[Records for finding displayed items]
=-=-=-=-=

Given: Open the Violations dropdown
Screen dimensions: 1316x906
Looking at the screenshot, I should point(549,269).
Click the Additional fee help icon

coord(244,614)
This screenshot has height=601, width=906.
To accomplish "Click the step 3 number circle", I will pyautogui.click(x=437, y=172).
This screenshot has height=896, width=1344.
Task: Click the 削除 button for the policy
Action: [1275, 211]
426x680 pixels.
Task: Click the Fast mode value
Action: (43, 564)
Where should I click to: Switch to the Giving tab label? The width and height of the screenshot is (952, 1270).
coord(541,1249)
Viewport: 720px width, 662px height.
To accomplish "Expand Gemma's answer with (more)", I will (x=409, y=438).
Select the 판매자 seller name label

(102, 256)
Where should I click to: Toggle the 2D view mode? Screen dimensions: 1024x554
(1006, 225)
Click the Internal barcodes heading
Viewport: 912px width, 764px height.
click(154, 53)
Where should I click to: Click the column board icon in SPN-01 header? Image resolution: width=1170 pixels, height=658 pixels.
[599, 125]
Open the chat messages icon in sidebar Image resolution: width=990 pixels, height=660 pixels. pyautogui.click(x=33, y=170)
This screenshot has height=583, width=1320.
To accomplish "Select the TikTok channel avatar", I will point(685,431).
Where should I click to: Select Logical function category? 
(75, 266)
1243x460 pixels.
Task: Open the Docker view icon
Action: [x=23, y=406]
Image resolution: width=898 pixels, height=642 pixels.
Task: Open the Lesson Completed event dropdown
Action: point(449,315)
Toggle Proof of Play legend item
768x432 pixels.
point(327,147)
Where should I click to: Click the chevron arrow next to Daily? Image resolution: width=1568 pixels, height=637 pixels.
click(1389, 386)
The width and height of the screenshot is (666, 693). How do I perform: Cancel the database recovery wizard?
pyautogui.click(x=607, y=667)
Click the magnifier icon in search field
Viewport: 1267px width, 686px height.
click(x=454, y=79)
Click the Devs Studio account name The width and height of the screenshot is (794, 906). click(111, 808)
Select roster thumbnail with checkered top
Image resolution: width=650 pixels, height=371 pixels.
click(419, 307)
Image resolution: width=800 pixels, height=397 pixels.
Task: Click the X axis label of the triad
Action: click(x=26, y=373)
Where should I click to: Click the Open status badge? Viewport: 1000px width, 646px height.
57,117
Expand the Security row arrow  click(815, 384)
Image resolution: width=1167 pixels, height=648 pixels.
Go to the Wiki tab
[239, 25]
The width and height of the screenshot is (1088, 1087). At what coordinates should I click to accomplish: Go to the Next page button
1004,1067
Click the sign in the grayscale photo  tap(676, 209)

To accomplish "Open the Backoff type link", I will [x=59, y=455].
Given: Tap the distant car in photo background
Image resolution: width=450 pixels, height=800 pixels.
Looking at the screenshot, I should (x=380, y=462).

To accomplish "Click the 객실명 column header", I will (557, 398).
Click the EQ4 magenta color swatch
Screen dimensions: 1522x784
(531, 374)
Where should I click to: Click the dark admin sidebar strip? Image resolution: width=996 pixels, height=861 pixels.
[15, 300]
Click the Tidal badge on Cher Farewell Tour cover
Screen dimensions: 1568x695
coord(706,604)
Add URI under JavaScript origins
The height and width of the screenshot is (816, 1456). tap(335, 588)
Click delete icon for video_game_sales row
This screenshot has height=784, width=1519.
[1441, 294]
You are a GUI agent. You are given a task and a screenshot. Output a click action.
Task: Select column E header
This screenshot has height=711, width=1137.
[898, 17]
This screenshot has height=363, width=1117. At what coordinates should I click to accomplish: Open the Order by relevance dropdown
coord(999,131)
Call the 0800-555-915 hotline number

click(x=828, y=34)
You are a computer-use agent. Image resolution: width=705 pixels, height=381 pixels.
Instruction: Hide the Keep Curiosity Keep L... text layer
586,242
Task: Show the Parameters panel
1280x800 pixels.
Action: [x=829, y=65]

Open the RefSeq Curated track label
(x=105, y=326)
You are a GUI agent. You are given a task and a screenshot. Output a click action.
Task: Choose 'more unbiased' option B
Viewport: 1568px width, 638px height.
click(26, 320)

=-=-=-=-=

→ Aim of the task
Copy the entries verbatim, beginning at the line that contains "Click the sign" and ending after the line that contains "coord(999,131)".

→ Exercise output
Click the sign in the grayscale photo  tap(676, 209)

To accomplish "Open the Backoff type link", I will [x=59, y=455].
Given: Tap the distant car in photo background
Image resolution: width=450 pixels, height=800 pixels.
Looking at the screenshot, I should (x=380, y=462).

To accomplish "Click the 객실명 column header", I will (557, 398).
Click the EQ4 magenta color swatch
Screen dimensions: 1522x784
(531, 374)
Where should I click to: Click the dark admin sidebar strip? Image resolution: width=996 pixels, height=861 pixels.
[15, 300]
Click the Tidal badge on Cher Farewell Tour cover
Screen dimensions: 1568x695
coord(706,604)
Add URI under JavaScript origins
The height and width of the screenshot is (816, 1456). tap(335, 588)
Click delete icon for video_game_sales row
This screenshot has height=784, width=1519.
[1441, 294]
You are a GUI agent. You are given a task and a screenshot. Output a click action.
Task: Select column E header
This screenshot has height=711, width=1137.
[898, 17]
This screenshot has height=363, width=1117. At what coordinates should I click to accomplish: Open the Order by relevance dropdown
coord(999,131)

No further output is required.